- **設問 A**:
提示文によると、ハイブリッド車や電気自動車に搭載されるスイッチング電源装置は、高電圧バッテリの電圧を何Vに降圧しますか。

---------- 提示文

説明

スイッチング電源装置

【課題】冷却水路での圧力損失低減を図り、発熱の大きい部品を効率良く冷却できるとともに、生産性向上・小型化が図れるスイッチング電源装置を提供する。
【解決手段】冷却水路202は、発熱部品を固定する金属筐体201に直線状に形成されており、スイッチング素子および整流素子107a、107bは、直線状に形成された冷却水路202の上に配置されているとともに、トランス120a、120bあるいは平滑コイル108a、108bなどの発熱部品は、発熱が大きい部品ほど冷却水路202側に近くなるように配置されている。

【発明の詳細な説明】
【技術分野】
【0001】
本発明は、発熱部品を冷却するための冷却水路を設けたスイッチング電源装置に係わり、さらに詳しくは、冷却水路での圧力損失低減を図り、発熱部品を効果的に冷却できるとともに、生産性向上・小型化が図れる絶縁型のスイッチング電源装置の構成に関する。
【背景技術】
【0002】
従来から、高電圧の直流電圧を所望の直流電圧に降下させるスイッチング電源装置として、直流入力電圧をスイッチング素子により矩形波電圧に変換し、変換した矩形波電圧をトランスの一次巻線に印加し、トランスの二次巻線から取り出された矩形波電圧を整流素子、チョークコイル、コンデンサなどで構成される回路にて整流、平滑することにより、所望の直流電圧を得るスイッチング電源装置がある。
特に、近年注目され始めたハイブリッド車や電気自動車などの車両に搭載されるスイッチング電源装置では、数百V(ボルト)に達する高電圧バッテリの電圧を、従来車の電源系電圧として採用されている14Vに降圧し、多くの電気負荷や鉛バッテリに電力を供給している。
【0003】
また、ハイブリッド車や電気自動車は、スイッチング電源装置の他にもモータやインバータなどの発熱機器が存在するために、一般的には電動ウォーターポンプやラジエータを備えた専用の冷却系を有している。
ハイブリッド車や電気自動車に搭載されるスイッチング電源装置の内部に流れる電流は、数十A(アンペア)〜百数十Aに達するため、特に、スイッチング素子や整流素子での発熱やトランスなど磁性部品での発熱が大きくなる。
このため、先ほど述べた冷却系の冷却水が流れる水路(冷却水路)をスイッチング電源装置の金属筐体に設けることにより、発熱部品を冷却する。
金属筐体に冷却水路を備えたスイッチング電源装置としては、例えば特許文献1(特許第3730968号公報)に示すものが提案されている。この特許文献1には複数の屈曲部を有して複雑に引き回された冷却水路が示されている。
【先行技術文献】
【特許文献】
【0004】
【特許文献1】特許第3730968号公報
【発明の概要】
【発明が解決しようとする課題】
【0005】
スイッチング電源装置を構成するスイッチング素子やトランスなどは、相当の熱を発生するため、これらの発熱部品で発生する熱は金属筐体により放熱処理される。

--------------------
---------- 抽出一覧

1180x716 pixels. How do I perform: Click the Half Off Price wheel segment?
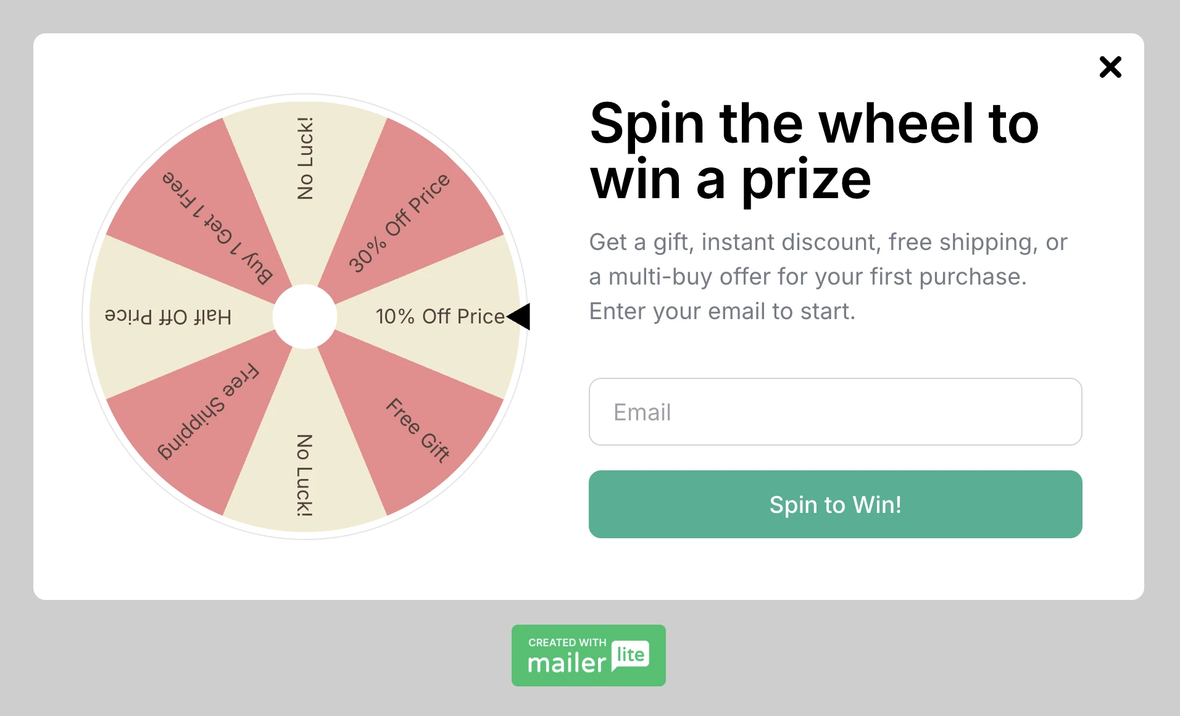(x=168, y=317)
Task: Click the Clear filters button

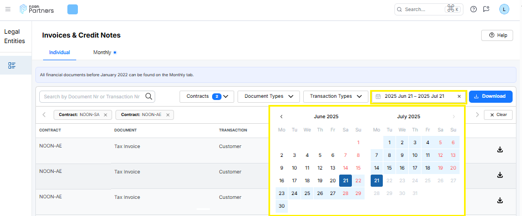Action: pyautogui.click(x=498, y=115)
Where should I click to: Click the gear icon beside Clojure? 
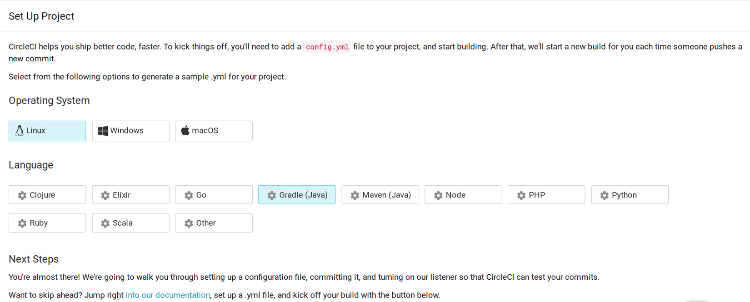tap(22, 195)
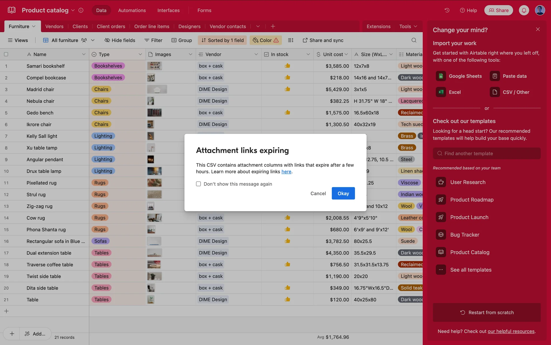Open the expiring links 'here' link
551x345 pixels.
tap(286, 172)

--------------------

- **設問 B**:
上の一覧について、「Task: Click the Clear filters button」を含む行から一覧の最後の行までを、両端の行も含めてそのまま書き写してください。画像は回答に入れないでください。

- **正答 A**:
14Vに降圧します。

- **正答 B**:
Task: Click the Clear filters button

Action: pyautogui.click(x=498, y=115)
Where should I click to: Click the gear icon beside Clojure? 
tap(22, 195)
Open the expiring links 'here' link
551x345 pixels.
tap(286, 172)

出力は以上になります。